My alarm croaks through the dimness at 5:30. Depending on whether or not I need to shave to meet the grooming standards, I may hit snooze for 15 minutes. My next hour and half is spent preparing: I shower, dress, pack, cook, make coffee, and either bike through frigid temperatures, wander to the bus, or await my ride. I spend between thirty-five minutes and an hour making my way up to the slopes, before jumping headlong into my day.
This is where things get weird. It’s important for the mountain to have enough instructors to cover all the lessons they get each day. This isn’t always a simple matter, as it’s only estimates. Of course, it doesn’t make sense to pay an instructor not to teach a lesson, so that means we get a paltry sum (around $4) for showing up just in case, and if they have a lesson, then we get paid to teach.

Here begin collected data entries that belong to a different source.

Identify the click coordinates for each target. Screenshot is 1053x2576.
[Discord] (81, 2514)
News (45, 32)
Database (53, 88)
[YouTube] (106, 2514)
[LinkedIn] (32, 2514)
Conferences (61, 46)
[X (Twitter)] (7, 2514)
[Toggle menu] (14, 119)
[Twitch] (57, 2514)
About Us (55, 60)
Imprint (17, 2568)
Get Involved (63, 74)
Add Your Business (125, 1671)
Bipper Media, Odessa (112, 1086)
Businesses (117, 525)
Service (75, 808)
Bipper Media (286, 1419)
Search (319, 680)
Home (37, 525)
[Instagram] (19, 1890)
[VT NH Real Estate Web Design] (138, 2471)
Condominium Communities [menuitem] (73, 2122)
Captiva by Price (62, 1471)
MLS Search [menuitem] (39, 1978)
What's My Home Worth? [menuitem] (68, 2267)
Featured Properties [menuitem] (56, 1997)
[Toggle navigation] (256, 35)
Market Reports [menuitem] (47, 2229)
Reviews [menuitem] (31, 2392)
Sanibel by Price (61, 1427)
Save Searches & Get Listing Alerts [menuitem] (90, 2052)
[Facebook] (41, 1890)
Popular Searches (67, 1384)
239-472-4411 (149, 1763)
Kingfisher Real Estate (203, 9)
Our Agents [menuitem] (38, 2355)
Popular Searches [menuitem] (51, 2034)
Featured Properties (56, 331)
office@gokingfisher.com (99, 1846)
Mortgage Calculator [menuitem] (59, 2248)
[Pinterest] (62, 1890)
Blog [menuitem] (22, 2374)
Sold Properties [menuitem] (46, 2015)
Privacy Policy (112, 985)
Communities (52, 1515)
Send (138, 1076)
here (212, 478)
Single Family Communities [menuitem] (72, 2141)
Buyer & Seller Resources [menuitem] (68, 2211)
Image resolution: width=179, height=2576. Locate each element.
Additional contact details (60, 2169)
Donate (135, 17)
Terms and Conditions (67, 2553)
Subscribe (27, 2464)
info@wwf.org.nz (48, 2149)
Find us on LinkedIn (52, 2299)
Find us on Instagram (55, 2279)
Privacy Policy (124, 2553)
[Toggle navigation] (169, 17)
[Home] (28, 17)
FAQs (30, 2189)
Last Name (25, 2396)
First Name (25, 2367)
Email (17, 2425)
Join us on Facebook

In the early part of the season, not a lot of people are coming up and taking lessons, and the management likes to spread the wealth among the instructors showing up, so it’s hard to teach every day. When I don’t teach, I’ve been dragging my laptop up, doing research on schools and scholarships, reading, and trying to better myself. I try to ski every day I come up, but the waiting sometimes drains my energy more than skiing.
As the season progresses, extra work starts appearing: setting up signs and fences where the groomers ran, booting and teching equipment, and greeting customers or basic maintenance. After my first season, I was labeled King of the Sunkid, our beginner magic carpet, because I arrived early each day to set up flags, fences and pieces of flare. Now it’s habit to be early, have time to help out, and take a little unrushed me-time to brush my teeth and get geared up.
Right now, it feels like I have all the time in the world. An hour of downtime here and an hour of downtime there start to add up. And yet it’s never enough to feel truly productive. I was able to whip out a scholarship essay during a 45 minute stretch one morning, but one success is hardly enough. More often, I find myself chatting with my coworkers also trying to spell the time.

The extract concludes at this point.